◆ DATASET ENTRIES ◆
+ + + + +
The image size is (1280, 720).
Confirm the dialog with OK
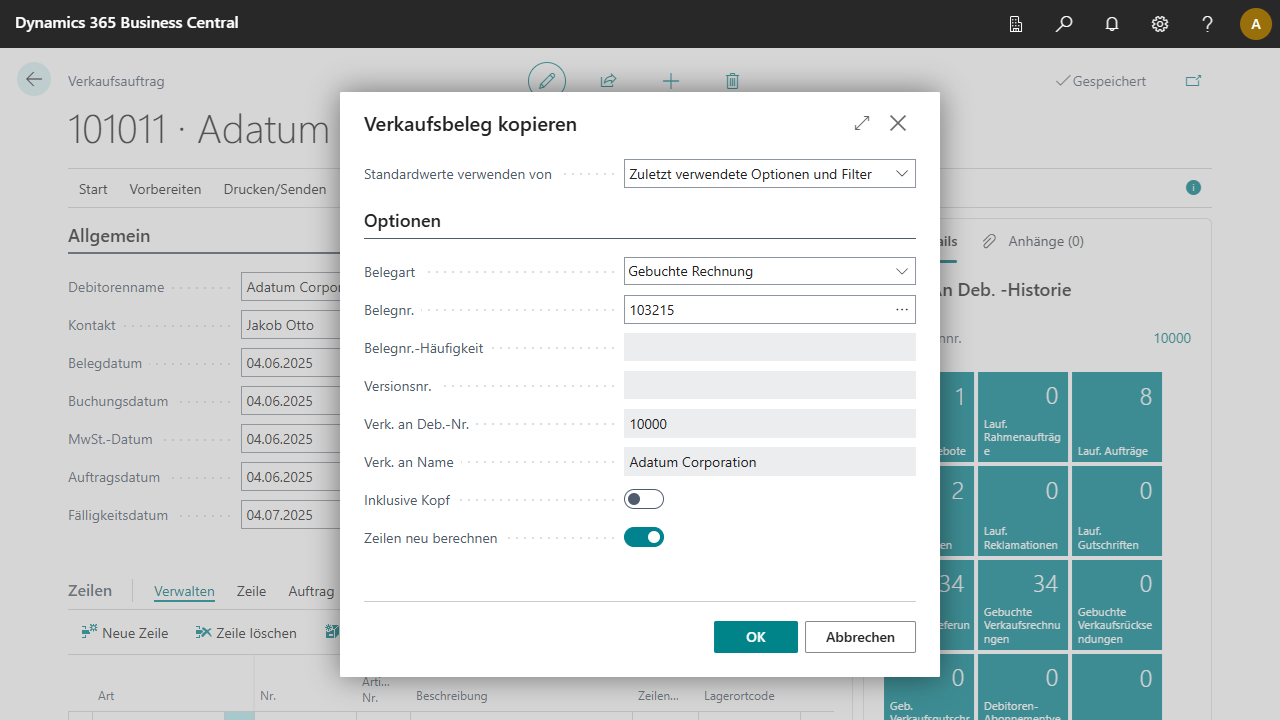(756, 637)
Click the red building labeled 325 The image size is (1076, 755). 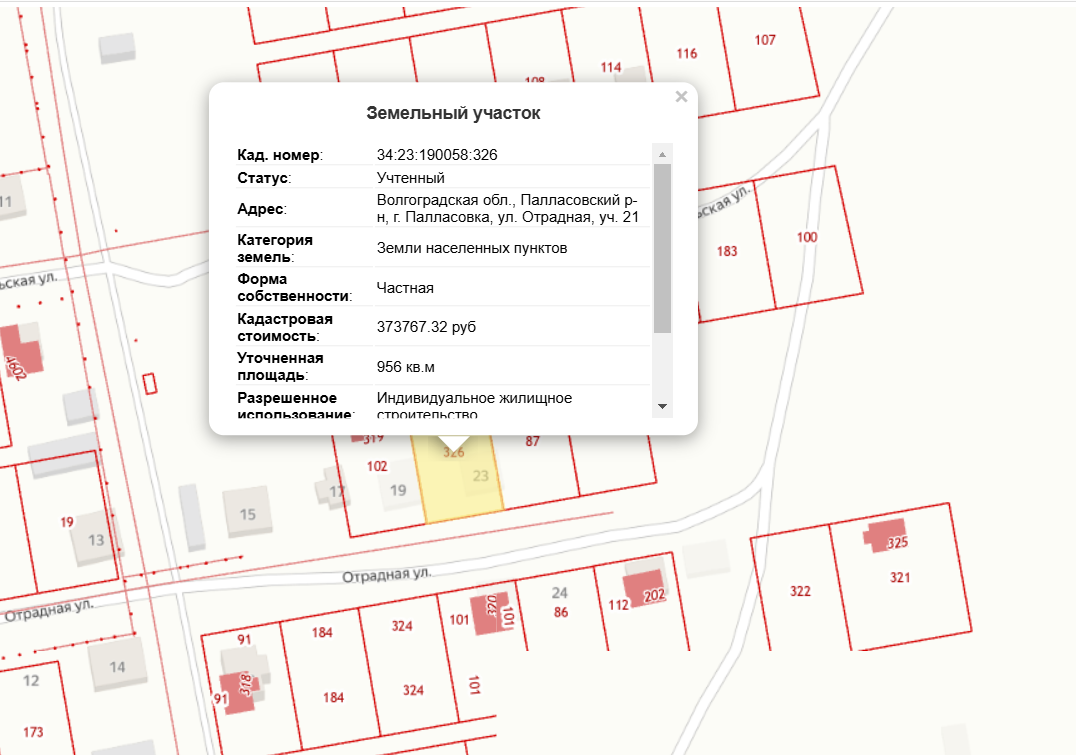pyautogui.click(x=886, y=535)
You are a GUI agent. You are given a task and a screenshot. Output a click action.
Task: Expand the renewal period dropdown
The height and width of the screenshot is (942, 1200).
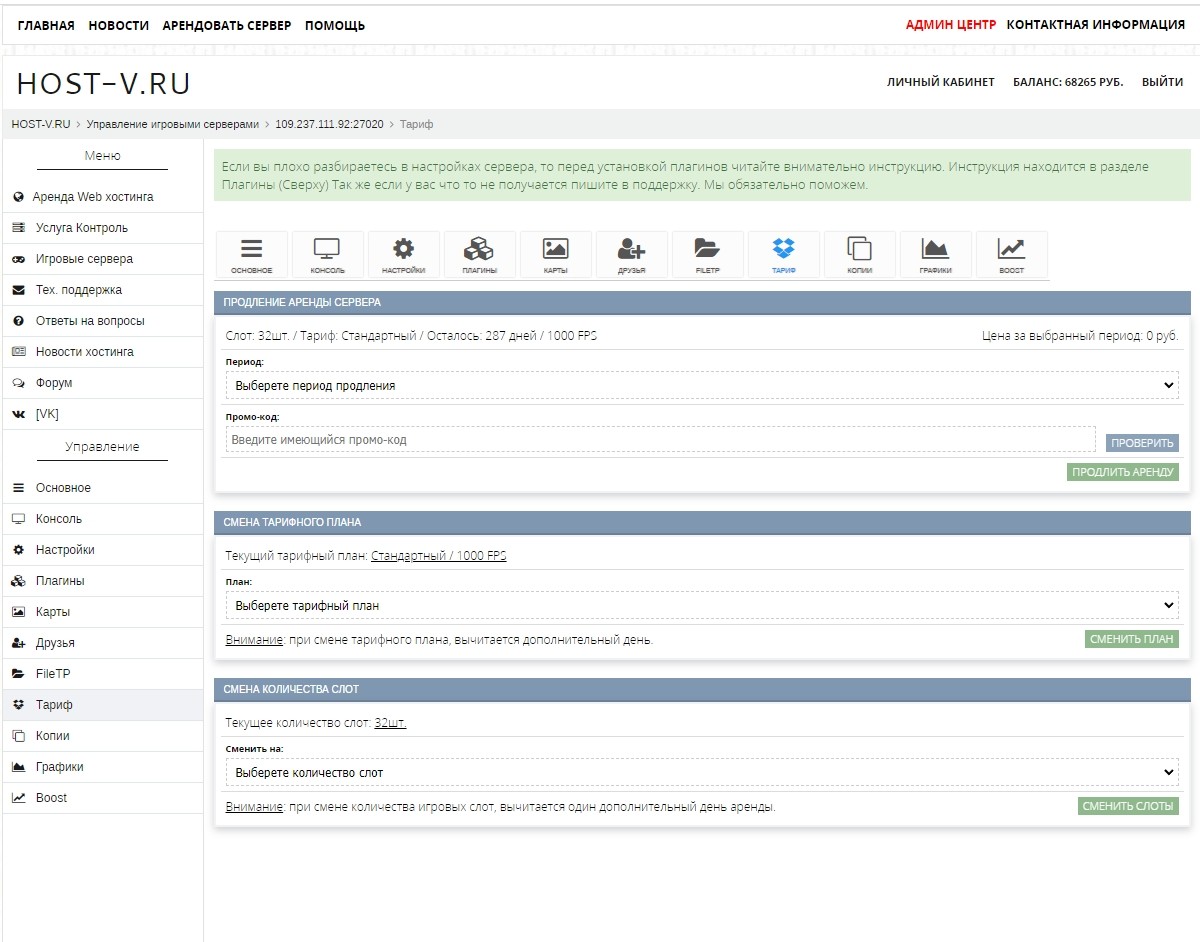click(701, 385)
+ + + + +
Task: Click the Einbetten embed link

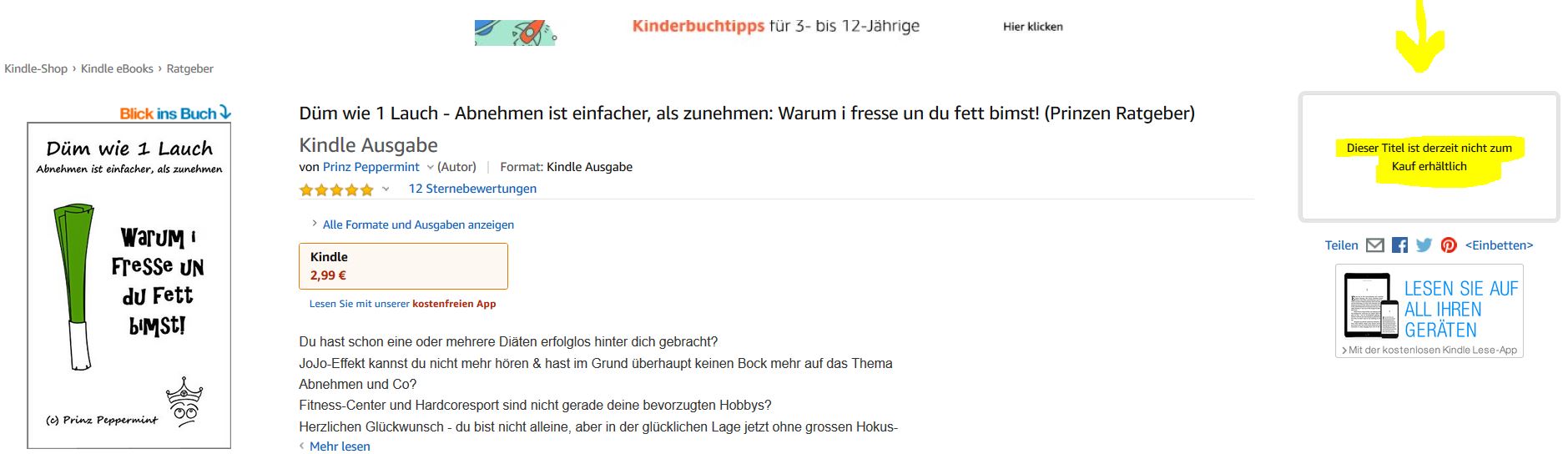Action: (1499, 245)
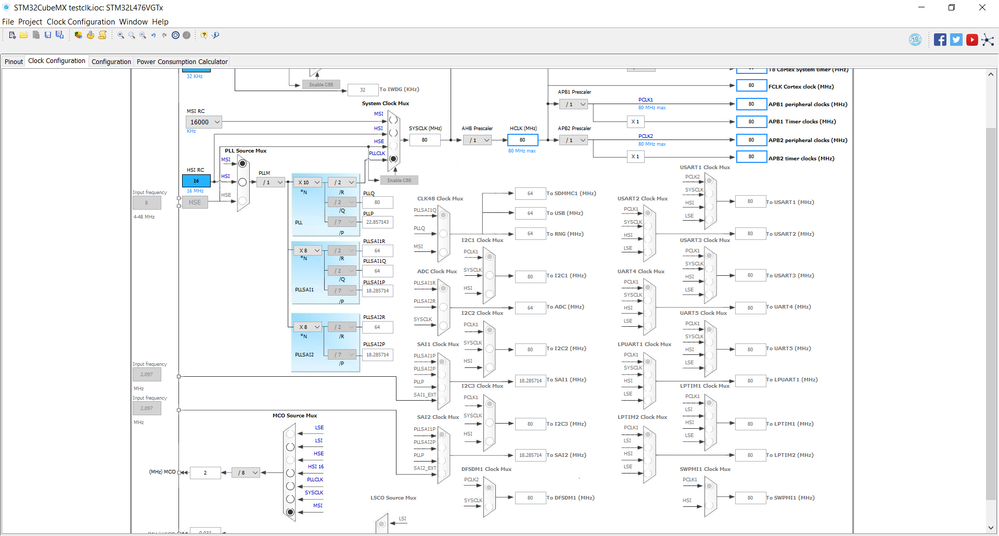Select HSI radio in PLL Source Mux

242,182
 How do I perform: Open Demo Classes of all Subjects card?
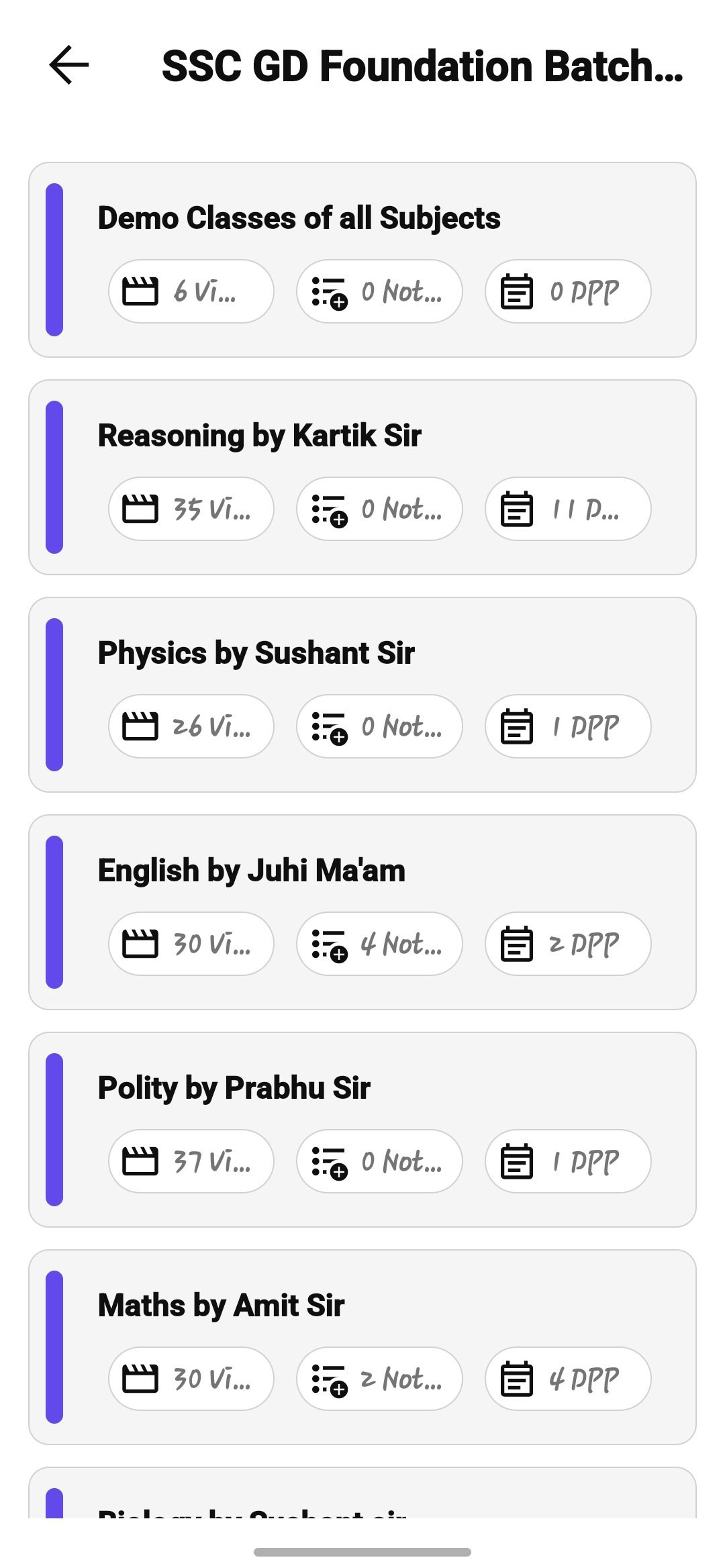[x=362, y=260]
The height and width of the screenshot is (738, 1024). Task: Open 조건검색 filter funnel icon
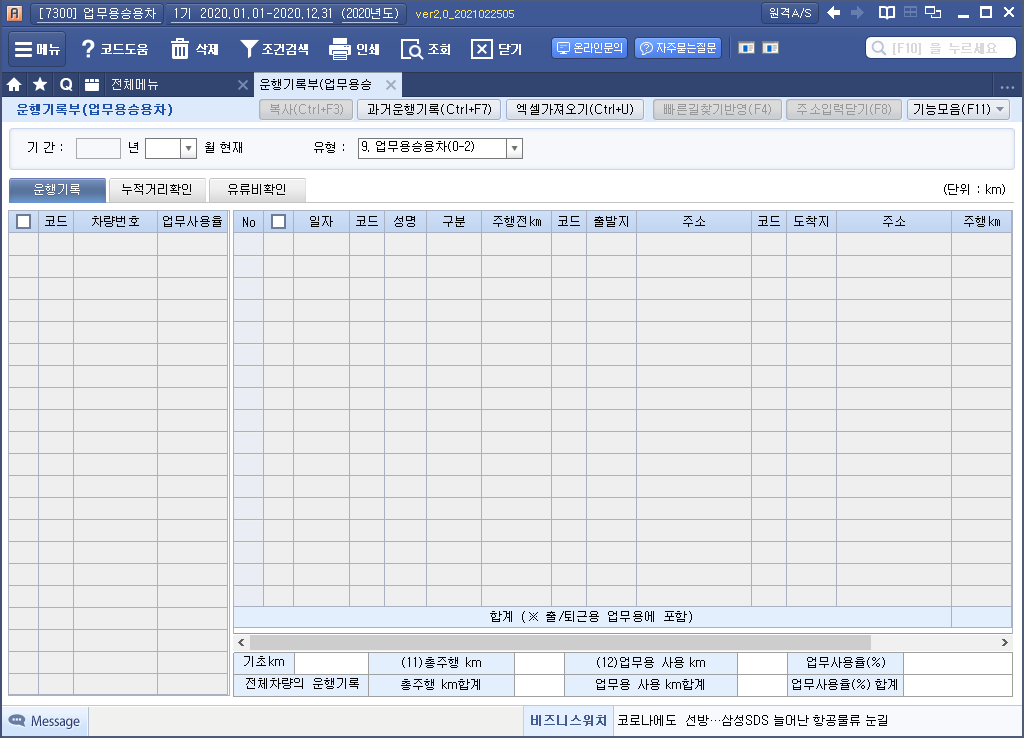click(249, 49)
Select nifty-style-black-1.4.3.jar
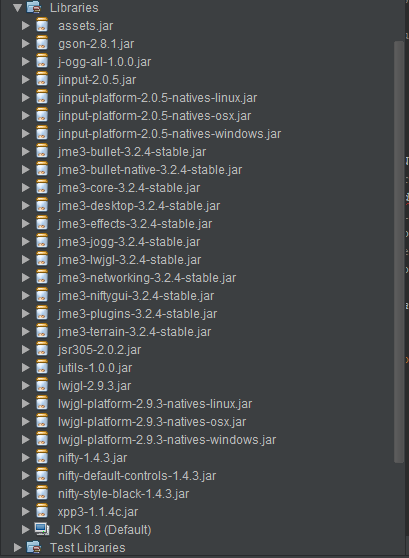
+ + + + +
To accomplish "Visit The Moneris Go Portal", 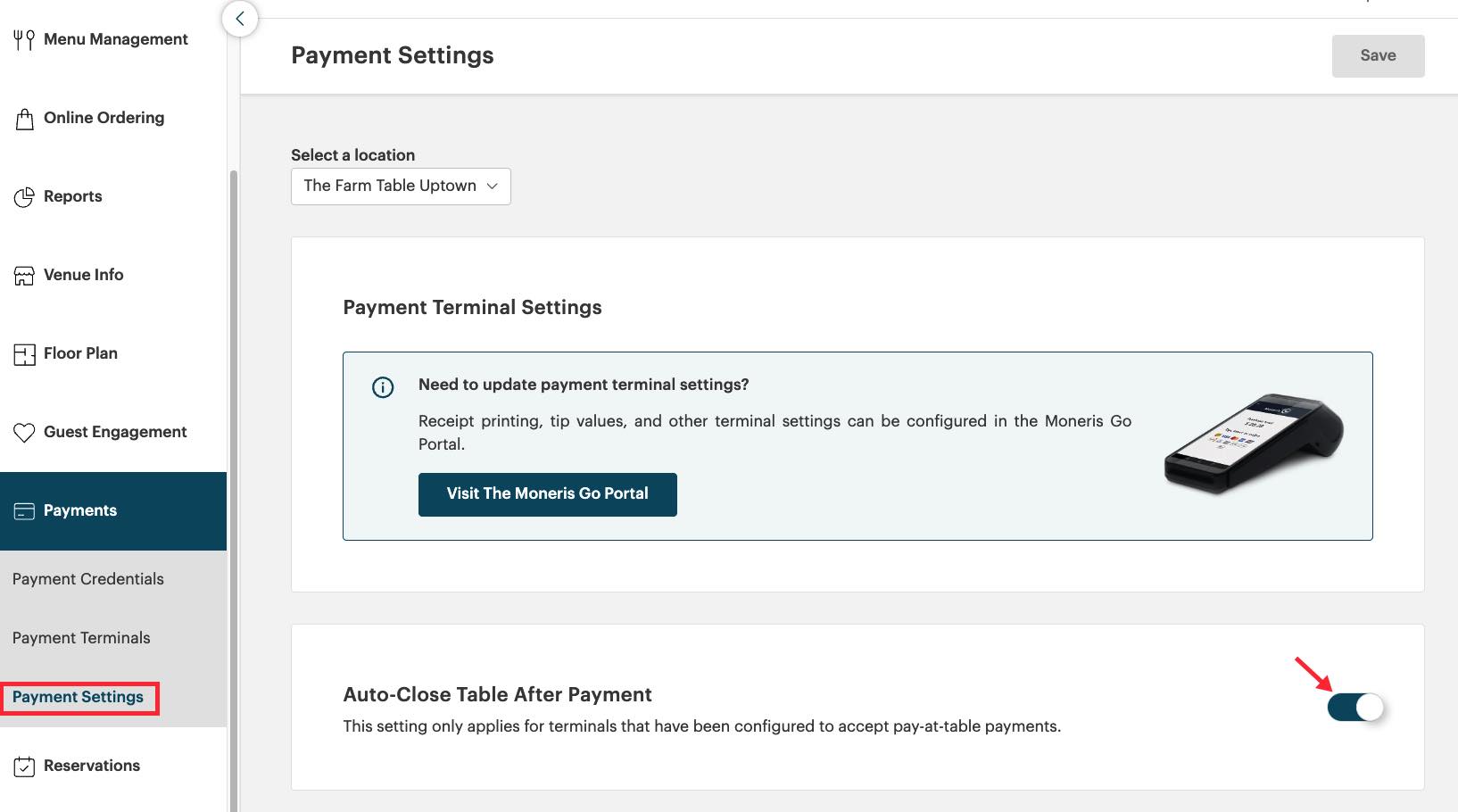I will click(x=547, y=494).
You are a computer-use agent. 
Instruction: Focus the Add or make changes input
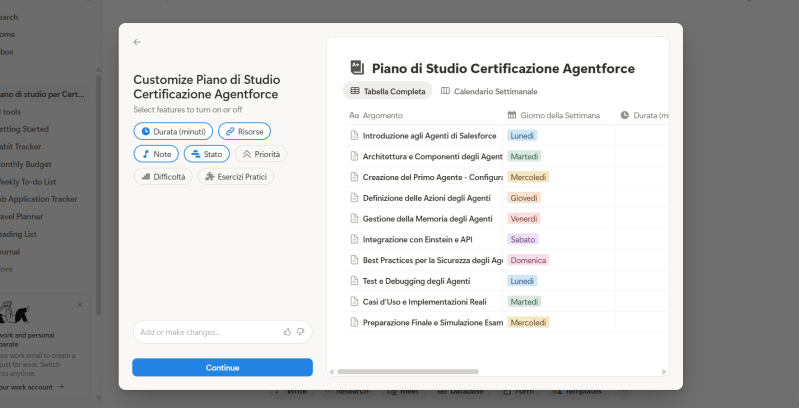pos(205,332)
+ + + + +
◆ ABOUT THIS EXERCISE ◆
Show every line above in which the word "agent" appears.

◆ RESPONSE TO THE EXERCISE ◆
You are a GUI agent. You are given a task and a screenshot. Output a click action.
You are a computer-use agent. 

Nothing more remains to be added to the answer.